## WHAT TO WORK ON
Convert the records starting with the line that contains "Select the 'ta' database dropdown" and going on through the line that contains "tap(776, 115)" into a JSON list of strings, one string per line, leaving out blank lines. Include only those lines.

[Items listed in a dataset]
● ● ● ● ●

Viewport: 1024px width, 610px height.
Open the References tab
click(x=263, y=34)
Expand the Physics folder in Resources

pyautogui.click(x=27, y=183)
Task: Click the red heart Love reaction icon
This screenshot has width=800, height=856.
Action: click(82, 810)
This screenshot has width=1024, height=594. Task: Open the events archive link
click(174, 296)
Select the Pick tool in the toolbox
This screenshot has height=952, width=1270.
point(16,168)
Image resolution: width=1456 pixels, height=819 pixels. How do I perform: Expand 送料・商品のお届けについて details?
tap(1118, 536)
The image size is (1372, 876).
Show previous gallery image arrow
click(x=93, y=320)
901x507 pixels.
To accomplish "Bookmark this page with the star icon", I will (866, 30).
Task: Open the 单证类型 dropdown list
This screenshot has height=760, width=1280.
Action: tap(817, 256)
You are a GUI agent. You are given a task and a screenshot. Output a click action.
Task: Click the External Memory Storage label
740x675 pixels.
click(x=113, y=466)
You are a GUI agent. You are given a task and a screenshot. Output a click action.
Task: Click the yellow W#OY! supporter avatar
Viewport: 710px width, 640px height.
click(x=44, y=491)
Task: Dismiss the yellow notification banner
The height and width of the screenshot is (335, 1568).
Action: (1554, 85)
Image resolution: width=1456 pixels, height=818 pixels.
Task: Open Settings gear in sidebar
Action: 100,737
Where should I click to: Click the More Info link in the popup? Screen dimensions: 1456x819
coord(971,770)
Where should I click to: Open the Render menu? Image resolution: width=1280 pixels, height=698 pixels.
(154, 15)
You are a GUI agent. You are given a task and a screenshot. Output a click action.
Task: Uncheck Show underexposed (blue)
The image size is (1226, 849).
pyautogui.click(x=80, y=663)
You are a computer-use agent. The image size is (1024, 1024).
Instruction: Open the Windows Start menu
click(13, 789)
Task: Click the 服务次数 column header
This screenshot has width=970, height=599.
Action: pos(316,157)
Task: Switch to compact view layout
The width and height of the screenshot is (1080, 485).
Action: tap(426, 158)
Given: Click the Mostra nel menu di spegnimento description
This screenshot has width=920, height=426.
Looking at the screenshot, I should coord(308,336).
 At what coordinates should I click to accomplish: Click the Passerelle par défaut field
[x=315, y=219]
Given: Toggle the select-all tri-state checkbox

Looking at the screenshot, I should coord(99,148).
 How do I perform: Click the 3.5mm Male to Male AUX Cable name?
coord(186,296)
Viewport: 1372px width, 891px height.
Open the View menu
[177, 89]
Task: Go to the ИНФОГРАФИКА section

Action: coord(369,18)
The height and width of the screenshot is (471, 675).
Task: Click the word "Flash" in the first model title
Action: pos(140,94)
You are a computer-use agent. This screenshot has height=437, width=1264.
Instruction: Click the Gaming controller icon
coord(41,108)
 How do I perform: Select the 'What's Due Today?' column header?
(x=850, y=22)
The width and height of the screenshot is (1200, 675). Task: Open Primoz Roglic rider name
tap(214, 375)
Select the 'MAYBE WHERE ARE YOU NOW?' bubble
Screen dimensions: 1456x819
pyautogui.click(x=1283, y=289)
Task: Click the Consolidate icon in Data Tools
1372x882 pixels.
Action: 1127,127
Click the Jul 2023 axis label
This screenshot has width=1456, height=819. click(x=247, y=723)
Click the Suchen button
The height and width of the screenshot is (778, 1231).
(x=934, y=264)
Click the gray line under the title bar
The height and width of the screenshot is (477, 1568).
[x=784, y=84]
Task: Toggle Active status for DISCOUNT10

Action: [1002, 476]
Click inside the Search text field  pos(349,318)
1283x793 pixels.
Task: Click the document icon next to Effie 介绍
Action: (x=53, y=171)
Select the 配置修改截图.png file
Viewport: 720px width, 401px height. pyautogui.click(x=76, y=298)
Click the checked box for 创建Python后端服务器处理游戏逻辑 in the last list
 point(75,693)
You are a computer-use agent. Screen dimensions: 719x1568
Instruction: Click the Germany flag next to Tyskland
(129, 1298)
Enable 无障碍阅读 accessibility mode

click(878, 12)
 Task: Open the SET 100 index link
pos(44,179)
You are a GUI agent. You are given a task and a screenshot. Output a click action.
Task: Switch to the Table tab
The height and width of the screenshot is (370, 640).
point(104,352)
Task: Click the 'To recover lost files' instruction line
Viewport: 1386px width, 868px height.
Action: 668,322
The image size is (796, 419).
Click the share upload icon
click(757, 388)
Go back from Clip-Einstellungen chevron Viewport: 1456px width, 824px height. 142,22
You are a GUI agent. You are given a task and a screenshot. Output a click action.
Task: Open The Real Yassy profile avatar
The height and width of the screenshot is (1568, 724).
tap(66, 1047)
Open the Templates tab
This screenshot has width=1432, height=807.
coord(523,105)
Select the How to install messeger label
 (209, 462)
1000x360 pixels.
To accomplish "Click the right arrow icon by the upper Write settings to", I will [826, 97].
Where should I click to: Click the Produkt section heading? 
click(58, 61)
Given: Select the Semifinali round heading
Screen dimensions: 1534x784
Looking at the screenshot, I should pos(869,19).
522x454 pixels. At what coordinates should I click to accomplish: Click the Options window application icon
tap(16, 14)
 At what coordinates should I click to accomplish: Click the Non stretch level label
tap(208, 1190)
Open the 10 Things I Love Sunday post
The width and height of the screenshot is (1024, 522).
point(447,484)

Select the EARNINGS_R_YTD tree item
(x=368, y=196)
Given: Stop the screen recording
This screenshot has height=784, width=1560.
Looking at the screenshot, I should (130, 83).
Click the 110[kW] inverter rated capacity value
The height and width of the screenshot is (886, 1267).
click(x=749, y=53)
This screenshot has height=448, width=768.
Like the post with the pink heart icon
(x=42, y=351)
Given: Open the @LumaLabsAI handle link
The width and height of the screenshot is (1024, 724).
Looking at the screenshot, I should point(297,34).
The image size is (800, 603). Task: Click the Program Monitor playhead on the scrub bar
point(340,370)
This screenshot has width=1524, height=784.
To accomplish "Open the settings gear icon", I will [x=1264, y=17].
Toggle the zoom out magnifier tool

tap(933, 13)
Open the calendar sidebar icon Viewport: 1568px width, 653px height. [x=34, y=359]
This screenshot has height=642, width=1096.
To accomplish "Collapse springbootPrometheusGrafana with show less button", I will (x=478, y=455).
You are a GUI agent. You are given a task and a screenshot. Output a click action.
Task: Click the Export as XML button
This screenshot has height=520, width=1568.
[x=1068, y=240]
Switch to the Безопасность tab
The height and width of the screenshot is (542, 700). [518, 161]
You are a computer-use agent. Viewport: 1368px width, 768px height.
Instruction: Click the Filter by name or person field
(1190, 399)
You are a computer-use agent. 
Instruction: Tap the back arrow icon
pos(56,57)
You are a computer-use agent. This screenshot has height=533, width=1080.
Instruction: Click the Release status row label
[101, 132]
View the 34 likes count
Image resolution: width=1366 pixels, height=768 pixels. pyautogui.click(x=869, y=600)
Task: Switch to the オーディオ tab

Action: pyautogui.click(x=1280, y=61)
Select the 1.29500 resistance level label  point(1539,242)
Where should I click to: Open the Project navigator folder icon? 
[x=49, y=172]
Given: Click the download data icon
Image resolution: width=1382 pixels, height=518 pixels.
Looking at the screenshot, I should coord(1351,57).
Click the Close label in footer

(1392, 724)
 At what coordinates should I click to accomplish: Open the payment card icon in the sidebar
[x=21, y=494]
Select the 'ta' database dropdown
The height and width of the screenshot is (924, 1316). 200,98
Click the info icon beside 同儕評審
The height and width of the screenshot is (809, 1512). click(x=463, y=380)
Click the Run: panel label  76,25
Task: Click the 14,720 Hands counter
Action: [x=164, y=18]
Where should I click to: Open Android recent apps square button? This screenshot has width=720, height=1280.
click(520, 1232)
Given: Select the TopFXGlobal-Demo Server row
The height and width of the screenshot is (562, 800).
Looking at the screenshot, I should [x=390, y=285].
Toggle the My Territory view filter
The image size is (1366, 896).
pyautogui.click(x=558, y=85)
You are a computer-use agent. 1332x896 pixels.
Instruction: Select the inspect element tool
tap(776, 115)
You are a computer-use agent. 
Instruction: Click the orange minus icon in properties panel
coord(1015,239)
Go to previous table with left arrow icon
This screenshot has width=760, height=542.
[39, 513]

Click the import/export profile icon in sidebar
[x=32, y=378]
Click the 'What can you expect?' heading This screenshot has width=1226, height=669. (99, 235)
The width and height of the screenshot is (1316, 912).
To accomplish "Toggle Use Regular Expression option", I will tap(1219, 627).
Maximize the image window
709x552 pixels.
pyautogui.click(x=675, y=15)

● ● ● ● ●

## RESULT OF THE EXERCISE
[
  "Select the 'ta' database dropdown",
  "The height and width of the screenshot is (924, 1316). 200,98",
  "Click the info icon beside 同儕評審",
  "The height and width of the screenshot is (809, 1512). click(x=463, y=380)",
  "Click the Run: panel label  76,25",
  "Task: Click the 14,720 Hands counter",
  "Action: [x=164, y=18]",
  "Where should I click to: Open Android recent apps square button? This screenshot has width=720, height=1280.",
  "click(520, 1232)",
  "Given: Select the TopFXGlobal-Demo Server row",
  "The height and width of the screenshot is (562, 800).",
  "Looking at the screenshot, I should [x=390, y=285].",
  "Toggle the My Territory view filter",
  "The image size is (1366, 896).",
  "pyautogui.click(x=558, y=85)",
  "You are a computer-use agent. 1332x896 pixels.",
  "Instruction: Select the inspect element tool",
  "tap(776, 115)"
]